Someone who wants to be the company's best salesperson, for example, can use the technology to benchmark their own performance against that of the current top performers without ever knowing who those people are.
Alternatively, someone who wants to become a manager can set up a dashboard that uncovers what he or she needs to do in terms of behaviors to achieve that goal.
No matter which department is using Humanyze's Sociometric Badge at any given time, IT plays a central role, Waber said.
"As companies become able to culturally assimilate this kind of approach, IT can go beyond just supporting it and help to supercharge it," Waber said.
Much the way that robotic coffee machine responds in real time as behavioral data streams in, so other IT tools could adapt the way they operate based on the data, he suggested.
Programmable lighting and flexible office layouts, for example, could be automatically configured to "nudge" employees in the organization to behave differently, for example. Email could be delivered more slowly when an individual's workload is high, and certain emails could be emphasized when communication with a particular coworker is overdue.
In addition to offering its Sociometric Badges and consulting services to customers, Humanyze also provides its technology on a not-for-profit basis to some 100 research groups in the interests of exploring its potential further.
One group, a team from Arizona State University, produced some particularly intriguing results.
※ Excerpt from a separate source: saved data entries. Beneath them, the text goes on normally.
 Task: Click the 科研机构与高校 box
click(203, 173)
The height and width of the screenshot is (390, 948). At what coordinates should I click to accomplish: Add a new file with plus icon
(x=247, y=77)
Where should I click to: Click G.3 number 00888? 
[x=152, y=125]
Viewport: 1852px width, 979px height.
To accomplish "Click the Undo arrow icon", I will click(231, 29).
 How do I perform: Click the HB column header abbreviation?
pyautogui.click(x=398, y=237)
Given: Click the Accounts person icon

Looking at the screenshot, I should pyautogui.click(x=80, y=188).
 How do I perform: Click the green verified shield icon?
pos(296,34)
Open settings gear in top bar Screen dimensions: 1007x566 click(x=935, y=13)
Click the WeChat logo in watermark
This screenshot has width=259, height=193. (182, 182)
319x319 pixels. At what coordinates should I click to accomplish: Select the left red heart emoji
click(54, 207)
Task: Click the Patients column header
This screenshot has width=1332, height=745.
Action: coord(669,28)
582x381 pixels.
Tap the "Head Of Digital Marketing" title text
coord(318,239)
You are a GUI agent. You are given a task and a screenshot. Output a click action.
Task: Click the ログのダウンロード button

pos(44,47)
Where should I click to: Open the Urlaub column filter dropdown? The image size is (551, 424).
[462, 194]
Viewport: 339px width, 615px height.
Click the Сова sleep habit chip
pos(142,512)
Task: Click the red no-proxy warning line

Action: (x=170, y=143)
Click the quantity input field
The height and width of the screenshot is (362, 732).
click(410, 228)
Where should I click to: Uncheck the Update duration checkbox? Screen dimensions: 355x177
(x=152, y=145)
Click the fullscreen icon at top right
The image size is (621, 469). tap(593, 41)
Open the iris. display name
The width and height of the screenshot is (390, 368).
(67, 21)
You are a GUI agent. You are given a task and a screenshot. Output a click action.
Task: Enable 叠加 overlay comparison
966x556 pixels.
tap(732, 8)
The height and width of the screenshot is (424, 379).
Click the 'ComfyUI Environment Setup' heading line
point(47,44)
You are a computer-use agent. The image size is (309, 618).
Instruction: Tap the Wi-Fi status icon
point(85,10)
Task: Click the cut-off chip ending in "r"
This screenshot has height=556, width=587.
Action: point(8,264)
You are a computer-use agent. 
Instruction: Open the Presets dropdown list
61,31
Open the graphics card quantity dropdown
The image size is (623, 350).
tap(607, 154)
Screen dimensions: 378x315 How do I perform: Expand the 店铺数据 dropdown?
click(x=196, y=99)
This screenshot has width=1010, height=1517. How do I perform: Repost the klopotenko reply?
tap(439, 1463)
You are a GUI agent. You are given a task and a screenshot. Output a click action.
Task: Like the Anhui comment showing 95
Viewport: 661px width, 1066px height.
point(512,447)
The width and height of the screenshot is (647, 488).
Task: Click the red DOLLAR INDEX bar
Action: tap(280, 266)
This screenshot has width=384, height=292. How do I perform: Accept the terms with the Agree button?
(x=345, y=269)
The team's focus was creativity -- in particular, whether it could be measured behaviorally.
"For a long time, researchers have studied creativity using a variety of tests," Waber explained. Surveys and interviews, for example, are among the tools typically included in that time-honored but time-consuming toolkit.
This time, the ASU group used Humanyze's Sociometric Badges along with the standard tools to assess creativity at numerous R&D labs across the United States.
"The question was, if we combine all those traditional ratings into a number -- representing our best possible guess at how creative people are on a given day -- what are the specific behaviors that predict that rating" Waber said.
What they found was that two key behaviors measured by Humanyze's badges could predict that creativity metric with more than 90 percent accuracy: How physically active the person is at work, and how diverse a group of people they talk to on the job.
"Companies today have all these initiatives to promote innovation," he said. "But we can say pretty confidently that if they don't affect either of those behaviors, they're probably not going to have an effect."